Schema Propagation
Schema propagation is TypeStream's compile-time pass that flows type information through the pipeline graph. It enables schema validation before execution, field-name display in the GUI, and type-safe pipeline configurations.
How it works
-
Source resolution: Source nodes look up their schema from Schema Registry via the virtual filesystem. For example, a topic encoded in Avro has its full field structure resolved at compile time.
-
Node-by-node inference: Each downstream node's
inferOutputSchema()receives the upstream schema and produces an output schema:- Pass-through nodes (Filter, Count, Inspector, Each, Group): Schema is unchanged
- Schema-modifying nodes: Transform the schema in specific ways
-
Validation: If a node references a field that doesn't exist in the input schema (e.g. a GeoIP node with
ipField: "ip_address"when no such field exists), the error is caught at compile time -- before any Kafka Streams resources are allocated.
Schema-modifying nodes
| Node | Schema Change |
|---|---|
| Join | Merges left and right schemas into a combined struct |
| GeoIp | Adds outputField (string) |
| TextExtractor | Adds outputField (string) |
| EmbeddingGenerator | Adds outputField (list of floats) |
| OpenAiTransformer | Adds outputField (string) |
Encoding rules
The output encoding follows these rules:
- If the output schema is the same type as the input (e.g. filtering doesn't change the schema), the encoding is preserved (Avro stays Avro).
- If the output schema differs from the input (e.g. a join combines two schemas), the encoding defaults to JSON.
- If the source encoding is not set, it defaults to Avro.
Examples
# Input: Avro.
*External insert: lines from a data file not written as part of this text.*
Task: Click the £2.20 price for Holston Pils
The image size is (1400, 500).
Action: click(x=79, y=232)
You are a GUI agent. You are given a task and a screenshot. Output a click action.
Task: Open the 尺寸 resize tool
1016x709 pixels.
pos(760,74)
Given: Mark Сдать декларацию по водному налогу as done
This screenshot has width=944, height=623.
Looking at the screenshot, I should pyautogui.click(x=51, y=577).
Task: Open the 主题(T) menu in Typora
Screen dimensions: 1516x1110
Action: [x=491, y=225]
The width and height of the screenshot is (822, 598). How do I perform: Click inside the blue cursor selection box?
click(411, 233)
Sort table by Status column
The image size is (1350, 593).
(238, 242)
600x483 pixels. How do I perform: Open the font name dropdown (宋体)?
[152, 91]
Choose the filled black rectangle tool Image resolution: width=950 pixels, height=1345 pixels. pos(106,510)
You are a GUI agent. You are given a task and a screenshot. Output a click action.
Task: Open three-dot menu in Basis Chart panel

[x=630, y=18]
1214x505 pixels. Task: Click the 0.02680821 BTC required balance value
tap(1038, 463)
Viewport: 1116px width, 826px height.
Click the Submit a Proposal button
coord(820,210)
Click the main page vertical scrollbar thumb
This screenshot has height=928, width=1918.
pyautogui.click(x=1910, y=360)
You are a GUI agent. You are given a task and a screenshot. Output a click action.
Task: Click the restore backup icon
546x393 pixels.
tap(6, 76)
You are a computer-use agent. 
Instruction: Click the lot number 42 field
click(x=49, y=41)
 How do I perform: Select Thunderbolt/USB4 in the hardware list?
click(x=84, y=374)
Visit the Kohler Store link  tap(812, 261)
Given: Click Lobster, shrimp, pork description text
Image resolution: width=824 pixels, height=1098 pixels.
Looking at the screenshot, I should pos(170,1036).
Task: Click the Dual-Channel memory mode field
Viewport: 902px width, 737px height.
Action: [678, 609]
Output: Avro (schema unchanged by filter)
cat books | grep "Station" > station_books
# Input: Avro. Output: JSON (schema changed by cut)
cat books | cut title > book_titles
# Input: Avro + JSON. Output: JSON (mixed encodings)
join books ratings > book_ratings
Why this matters
- Catch errors early: A misconfigured
ipFieldor missing topic fails at plan/validate time, not after deployment. - GUI feedback: The graph builder shows field names on every edge as you build, so you can verify the pipeline is correct before submitting.
- Documentation: Schema information is available programmatically, making it easy to understand what data flows through each stage of the pipeline.